SLEMAN, AKURATNEWS.co – Dugaan praktik politik uang (money politics) pada Pilkada Sleman 2024 yang dilakukan tim pemenangan pasangan calon (paslon) nomor urut 01, Kustini-Sukamto (Kusuka) akan ditindaklanjuti Bawaslu Sleman.

Dijelaskan Kadiv PP dan Datin Bawaslu Sleman, Antonius Hery Purwito, pihaknya memastikan akan menindaklanjuti kasus ini sesuai prosedur.

“Kami akan menindaklanjuti temuan ini sesuai mekanisme yang berlaku. Kami mohon masyarakat mempercayakan proses ini kepada kami,” ujar Antonius, Minggu (24/11).

Dugaan adanya politik uang ini dilaporkan usai tim paslon Kusuka tertangkap tangan membagi-bagikan uang di sejumlah wilayah Sleman. Aksi ini terjadi pada Minggu dini hari (14/11/2024), saat masa tenang telah diberlakukan.

Kejadian ini terungkap di Desa Sragan Banaran, Sendangmulyo, Kecamatan Minggir, Sleman. Tim pemenangan yang terdiri dari enam orang, yaitu Sutriyono, Poniman, Kasdana, Hari Sukaca, Iwan Purwanto dan Suyatna diamankan bersama barang bukti uang senilai Rp12 juta beserta daftar nama penerima.
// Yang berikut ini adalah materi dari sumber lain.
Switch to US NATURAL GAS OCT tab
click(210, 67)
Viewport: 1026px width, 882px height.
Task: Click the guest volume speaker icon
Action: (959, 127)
Barang bukti tersebut kemudian diserahkan Lurah Sendangmulyo Budi Susanto kepada Bawaslu Sleman yang diwakili  Kadiv PP dan Datin Bawaslu, Antonius Hery Purwito,

Berdasarkan keterangan salah satu pelaku, aksi tersebut dikoordinasikan seseorang bernama Iskandar.

“Kami hanya menjalankan perintah untuk membagikan uang kepada daftar nama yang sudah ditentukan,” ungkap salah satu pelaku saat diperiksa.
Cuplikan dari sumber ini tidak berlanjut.